0 3 minutes 2 semaines

AP- Aux États-Unis, après une série de fusillades de masse, et notamment celle qui a coûté la vie à 21 personnes, dont 19 enfants, à Uvalde, au Texas, des manifestations pour réclamer des mesures de contrôle des armes étaient organisées un peu partout dans le pays, ce samedi 11 juin. Le rassemblement national a eu lieu juste devant la Maison Blanche.

Ils sont plusieurs dizaines de milliers, ils veulent la justice et ils la veulent maintenant. À la tribune, il y a des survivants ou des proches de victimes de Parkland en Floride, de Buffalo dans l’État de New York, et de bien d’autres fusillades, plus que quotidiennes dans le pays. Dans la foule, Jessica Mahoney, une jeune femme venue du Massachussets, est là aussi. Et ce n’est pas la première fois.

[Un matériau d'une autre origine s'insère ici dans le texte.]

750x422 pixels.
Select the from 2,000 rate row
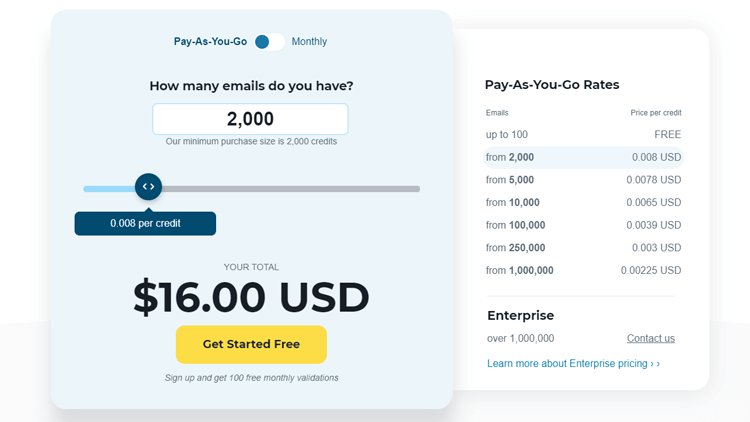tap(583, 157)
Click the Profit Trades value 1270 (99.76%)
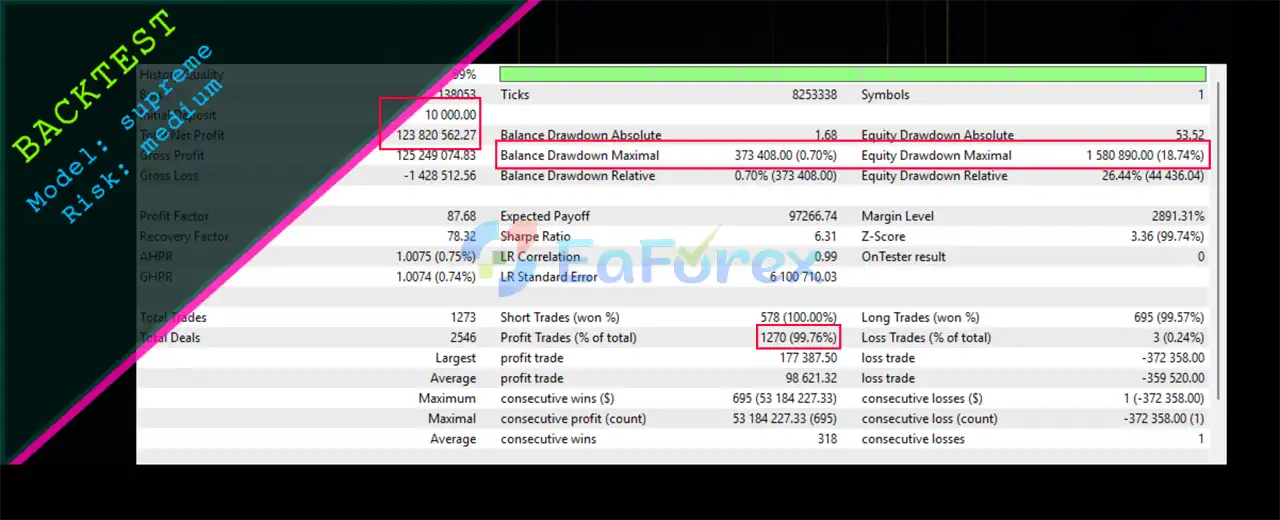Image resolution: width=1280 pixels, height=520 pixels. pyautogui.click(x=798, y=337)
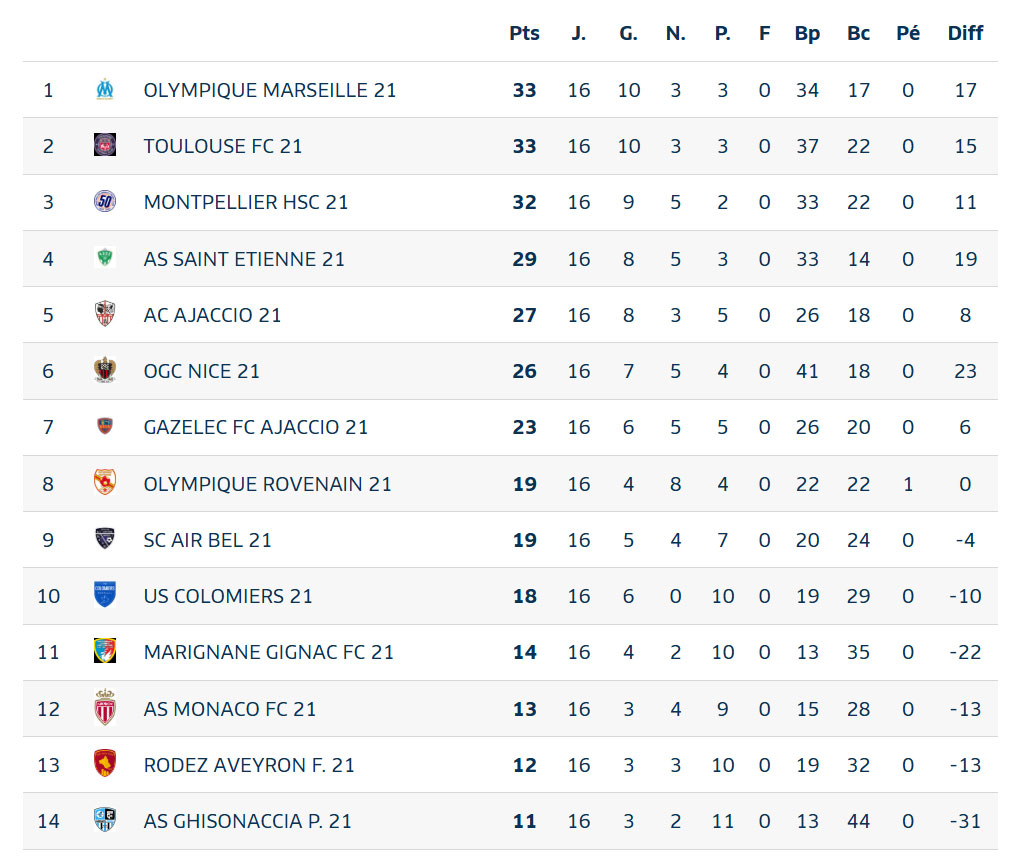The image size is (1019, 862).
Task: Open the AS GHISONACCIA P. 21 team link
Action: (247, 821)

« J’étais là il y a quatre ans, dit-elle. Ma famille est de Sandy Hook. Et c’est frustrant d’être ici à nouveau. Mais c’est important. Il n’y a pas eu assez d’actes au niveau fédéral. Et c’est choquant, mais le résultat n’est pas surprenant. Donc, c’est frustrant, mais c’est l’occasion de reprendre un peu espoir. »

Tous veulent un meilleur contrôle des armes, voire une interdiction des fusils d’assaut. Ancien des Marines, Mitchell Casto est formé au maniement de ces armes. Pour lui, elles ne devraient pas être accessibles à tout le monde.

« Il n’y a aucune espèce de raison pour qu’un civil normal ait accès à une arme de cette puissance, considère-t-il. Il n’y a pas de raison pour avoir des dispositifs pour rendre une arme totalement automatique. Il n’y a pas de raison d’avoir un silencieux. Il n’y a aucune raison d’avoir une arme qui peut toucher une cible à 1 000 mètres. Il n’y a pas de situation d’autodéfense dans laquelle vous avez besoin de trente cartouches pour vous défendre. »

Après les Marines, Mitchell Casto est devenu enseignant. Certains proposent de les armer et de les former pour répondre aux fusillades dans les écoles. Pour lui, aucune formation ne peut préparer à une telle situation.